Just as there are numerous reasons for the company's decline, I see a basket of reasons to be encouraged. Here are the five catalysts that coaxed me to add Celgene to my portfolio.

1. Revlimid is a rock through Jan. 31, 2026

To start with, concerns over Revlimid are completely unfounded. Celgene's most important drug, which is on track to generate approximately $9.5 billion in sales in 2018, representing a 16% increase from the previous year, and 64% of Celgene's total revenue as forecast in 2018, is seeing steady organic growth. Improvements in multiple myeloma diagnostic equipment, along with a growing population, has led to a growing number of diagnoses, longer duration of use, and strong pricing power for Celgene's key therapeutic. Double-digit annual sales growth each and every year isn't out of the question. 

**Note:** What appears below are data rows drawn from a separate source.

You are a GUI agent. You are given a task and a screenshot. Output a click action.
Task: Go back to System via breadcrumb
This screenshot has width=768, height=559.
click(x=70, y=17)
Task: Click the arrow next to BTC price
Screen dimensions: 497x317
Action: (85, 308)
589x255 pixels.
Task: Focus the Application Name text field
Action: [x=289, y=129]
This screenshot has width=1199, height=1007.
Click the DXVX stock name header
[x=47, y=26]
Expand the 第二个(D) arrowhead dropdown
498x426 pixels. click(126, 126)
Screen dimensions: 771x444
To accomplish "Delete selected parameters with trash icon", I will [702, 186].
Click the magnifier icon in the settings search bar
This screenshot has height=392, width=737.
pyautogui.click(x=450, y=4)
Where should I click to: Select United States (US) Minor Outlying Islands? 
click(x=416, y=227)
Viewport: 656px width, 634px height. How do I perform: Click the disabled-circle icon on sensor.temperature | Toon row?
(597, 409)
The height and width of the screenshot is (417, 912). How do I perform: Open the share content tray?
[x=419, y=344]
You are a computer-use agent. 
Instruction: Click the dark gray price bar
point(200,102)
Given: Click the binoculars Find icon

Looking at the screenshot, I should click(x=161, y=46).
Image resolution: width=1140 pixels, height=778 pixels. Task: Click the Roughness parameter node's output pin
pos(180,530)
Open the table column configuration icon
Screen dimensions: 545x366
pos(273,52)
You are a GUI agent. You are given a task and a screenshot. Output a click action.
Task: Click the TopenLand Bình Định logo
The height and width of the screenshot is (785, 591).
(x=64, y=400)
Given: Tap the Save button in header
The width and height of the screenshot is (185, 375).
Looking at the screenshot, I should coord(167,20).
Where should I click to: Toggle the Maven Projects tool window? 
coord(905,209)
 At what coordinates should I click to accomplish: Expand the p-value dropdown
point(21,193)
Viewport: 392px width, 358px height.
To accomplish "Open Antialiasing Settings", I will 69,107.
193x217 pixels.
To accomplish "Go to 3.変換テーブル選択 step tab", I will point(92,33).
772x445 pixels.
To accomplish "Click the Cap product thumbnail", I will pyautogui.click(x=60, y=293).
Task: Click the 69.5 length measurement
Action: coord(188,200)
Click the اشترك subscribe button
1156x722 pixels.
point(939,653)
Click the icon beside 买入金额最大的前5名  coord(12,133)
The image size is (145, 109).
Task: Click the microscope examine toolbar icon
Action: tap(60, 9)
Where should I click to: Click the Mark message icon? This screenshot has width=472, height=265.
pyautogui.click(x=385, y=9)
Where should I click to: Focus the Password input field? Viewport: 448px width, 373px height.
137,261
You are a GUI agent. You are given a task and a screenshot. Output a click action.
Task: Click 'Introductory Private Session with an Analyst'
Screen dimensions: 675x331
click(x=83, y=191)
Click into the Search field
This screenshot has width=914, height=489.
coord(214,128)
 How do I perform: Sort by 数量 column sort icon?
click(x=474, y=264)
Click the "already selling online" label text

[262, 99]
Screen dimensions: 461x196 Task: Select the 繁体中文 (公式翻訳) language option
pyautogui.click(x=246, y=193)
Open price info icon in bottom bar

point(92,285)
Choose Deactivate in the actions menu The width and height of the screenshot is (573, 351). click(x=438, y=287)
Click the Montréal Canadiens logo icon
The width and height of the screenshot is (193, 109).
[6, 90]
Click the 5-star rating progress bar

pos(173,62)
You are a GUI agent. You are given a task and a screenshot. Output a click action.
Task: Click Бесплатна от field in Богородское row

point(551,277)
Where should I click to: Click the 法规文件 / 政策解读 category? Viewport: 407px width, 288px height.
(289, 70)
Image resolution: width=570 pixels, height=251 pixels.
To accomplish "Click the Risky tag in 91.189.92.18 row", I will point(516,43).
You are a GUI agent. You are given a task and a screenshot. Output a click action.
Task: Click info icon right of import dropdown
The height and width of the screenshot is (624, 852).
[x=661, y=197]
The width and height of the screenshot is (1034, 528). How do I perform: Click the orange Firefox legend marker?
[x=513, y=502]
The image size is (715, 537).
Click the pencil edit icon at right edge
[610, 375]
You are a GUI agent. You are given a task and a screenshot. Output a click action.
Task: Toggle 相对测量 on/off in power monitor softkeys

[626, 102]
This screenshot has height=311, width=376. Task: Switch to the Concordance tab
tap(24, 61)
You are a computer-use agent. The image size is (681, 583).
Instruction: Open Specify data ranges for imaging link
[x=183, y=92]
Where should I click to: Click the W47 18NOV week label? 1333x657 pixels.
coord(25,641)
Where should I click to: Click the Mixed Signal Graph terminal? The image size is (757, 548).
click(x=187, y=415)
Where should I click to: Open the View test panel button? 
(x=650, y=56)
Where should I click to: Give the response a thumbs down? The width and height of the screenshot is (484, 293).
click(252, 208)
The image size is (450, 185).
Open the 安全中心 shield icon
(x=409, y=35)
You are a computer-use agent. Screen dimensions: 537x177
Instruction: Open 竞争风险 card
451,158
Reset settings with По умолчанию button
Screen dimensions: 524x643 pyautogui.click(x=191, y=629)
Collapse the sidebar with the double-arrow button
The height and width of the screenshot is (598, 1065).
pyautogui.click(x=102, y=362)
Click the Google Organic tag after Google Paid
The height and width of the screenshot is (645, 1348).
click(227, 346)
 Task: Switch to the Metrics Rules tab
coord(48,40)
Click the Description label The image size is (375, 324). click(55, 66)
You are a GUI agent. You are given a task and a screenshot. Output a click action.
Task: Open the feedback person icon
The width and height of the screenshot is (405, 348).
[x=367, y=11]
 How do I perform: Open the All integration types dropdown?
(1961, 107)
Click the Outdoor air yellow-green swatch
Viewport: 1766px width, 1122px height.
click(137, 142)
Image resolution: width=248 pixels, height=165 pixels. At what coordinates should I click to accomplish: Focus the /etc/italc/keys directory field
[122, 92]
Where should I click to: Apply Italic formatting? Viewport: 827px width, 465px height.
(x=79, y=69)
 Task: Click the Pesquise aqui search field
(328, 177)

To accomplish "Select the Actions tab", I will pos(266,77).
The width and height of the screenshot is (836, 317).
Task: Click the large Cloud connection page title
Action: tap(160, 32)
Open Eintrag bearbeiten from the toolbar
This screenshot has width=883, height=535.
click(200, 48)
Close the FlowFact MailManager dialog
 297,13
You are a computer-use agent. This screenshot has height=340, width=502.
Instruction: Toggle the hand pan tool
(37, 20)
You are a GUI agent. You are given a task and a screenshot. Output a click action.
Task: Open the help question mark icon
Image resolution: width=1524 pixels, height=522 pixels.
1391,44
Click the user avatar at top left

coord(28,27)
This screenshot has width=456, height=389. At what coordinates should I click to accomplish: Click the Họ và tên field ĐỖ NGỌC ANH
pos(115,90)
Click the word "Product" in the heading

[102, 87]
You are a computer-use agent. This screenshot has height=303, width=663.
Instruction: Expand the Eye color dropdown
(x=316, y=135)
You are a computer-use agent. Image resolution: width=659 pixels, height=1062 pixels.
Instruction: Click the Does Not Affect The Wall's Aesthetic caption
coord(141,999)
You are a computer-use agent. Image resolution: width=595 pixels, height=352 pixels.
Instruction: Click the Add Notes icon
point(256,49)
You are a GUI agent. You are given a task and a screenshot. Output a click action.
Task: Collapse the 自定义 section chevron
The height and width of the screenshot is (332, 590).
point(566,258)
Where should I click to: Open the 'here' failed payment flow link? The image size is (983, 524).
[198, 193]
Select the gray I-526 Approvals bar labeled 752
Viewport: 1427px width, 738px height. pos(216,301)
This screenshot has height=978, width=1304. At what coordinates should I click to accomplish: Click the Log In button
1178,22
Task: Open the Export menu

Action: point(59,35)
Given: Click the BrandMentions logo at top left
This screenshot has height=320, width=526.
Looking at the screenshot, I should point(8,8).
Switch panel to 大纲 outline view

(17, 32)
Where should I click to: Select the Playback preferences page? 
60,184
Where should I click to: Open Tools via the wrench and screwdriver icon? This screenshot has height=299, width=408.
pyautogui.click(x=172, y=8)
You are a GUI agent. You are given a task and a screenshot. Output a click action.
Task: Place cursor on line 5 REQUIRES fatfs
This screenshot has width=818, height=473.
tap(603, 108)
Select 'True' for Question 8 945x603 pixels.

What's truly important here is that Celgene has done its homework, and it's settled litigation designed to keep a flood of generic Revlimid from entering the marketplace until the end of January 2026. According to the agreement Celgene made with a handful of generic drugmakers in December 2015, a small amount of generic Revlimid will enter the market in March 2022, with generic supply growing modestly in each successive year (beginning in March) through 2025. Still, generics will remain only a small component of total supply until the end of January 2026. This means Celgene can expect more than 7 1/2 additional years of sizable cash flow, courtesy of Revlimid. 

Two lab researchers collaboration on a clinical test.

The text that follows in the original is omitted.